Against all the signs – her terse responses, her yawns, her general inattention – he lingers into the early evening, in hopes, perhaps, of dinner. But my mother is waiting for Claude. At last she drives her husband away by declaring her need to rest. She’ll see him to the door. Who could ignore the sorrow in his voice as he makes his tentative goodbyes. It pains me to think he would endure any humiliation in order to spend some minutes longer in her presence. Nothing, save his nature, prevents him doing what others might do – precede her to the master bedroom, to the room where he and I were conceived, sprawl on the bed or in the tub among bold clouds of steam, then invite his friends round, pour wine, be master of his house. Instead, he hopes to succeed by kindness and self-effacing sensitivity to her needs. I hope to be wrong, but I think he’ll doubly fail, for she’ll go on despising him for being weak, and he’ll suffer even more than he should. His visits don’t end, they fade. He leaves behind in the library a field of resonating sadness, an imagined shape, a disappointed hologram still in possession of his chair.

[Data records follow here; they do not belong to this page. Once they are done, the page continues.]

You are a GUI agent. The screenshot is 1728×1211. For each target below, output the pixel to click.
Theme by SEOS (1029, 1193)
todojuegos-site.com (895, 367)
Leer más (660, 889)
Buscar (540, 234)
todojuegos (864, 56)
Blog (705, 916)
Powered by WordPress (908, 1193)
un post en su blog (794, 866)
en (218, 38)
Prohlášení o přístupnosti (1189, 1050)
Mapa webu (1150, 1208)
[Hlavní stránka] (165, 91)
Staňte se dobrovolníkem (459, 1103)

Now we’re approaching the front door as she sees him off the premises. These various depredations have been much discussed. I know that one hinge of this door has parted with the woodwork. Dry rot has turned the architrave to compacted dust. Some floor tiles have gone, others are cracked – Georgian, in a once colourful diamond pattern, impossible to replace. Concealing those absences and cracks, plastic bags of empty bottles and rotting food. Spilling underfoot, these are the very emblems of household squalor: the detritus of ashtrays, paper plates with loathsome wounds of ketchup, teetering teabags like tiny sacks of grain that mice or elves might hoard. The cleaning lady left in sadness long before my time. Trudy knows it’s not a gravid woman’s lot, to heave garbage to the high-lidded wheelie bins. She could easily ask my father to clean the hall, but she doesn’t. Household duties might confer household rights. And she may be at work on a clever story of his desertion. Claude remains in this respect a visitor, an outsider, but I’ve heard him say that to tidy one corner of the house would be to foreground the chaos in the rest. Despite the heatwave I’m well protected against the stench. My mother complains about it most days, but languidly. It’s only one aspect of domestic decay.

She may think that a blob of curd on his shoe, or the sight of a cobalt-furred orange by the skirting will shorten my father’s goodbyes. She’s wrong. The door is open, he straddles the threshold and she and I are just inside the hall. Claude is due in fifteen minutes. He sometimes comes early. So Trudy is agitated but determined to appear sleepy. She’s standing on eggshells. A square of greasy paper that once wrapped a slab of unsalted butter is caught under her sandal and has oiled her toes. This she will soon relate to Claude in humorous terms.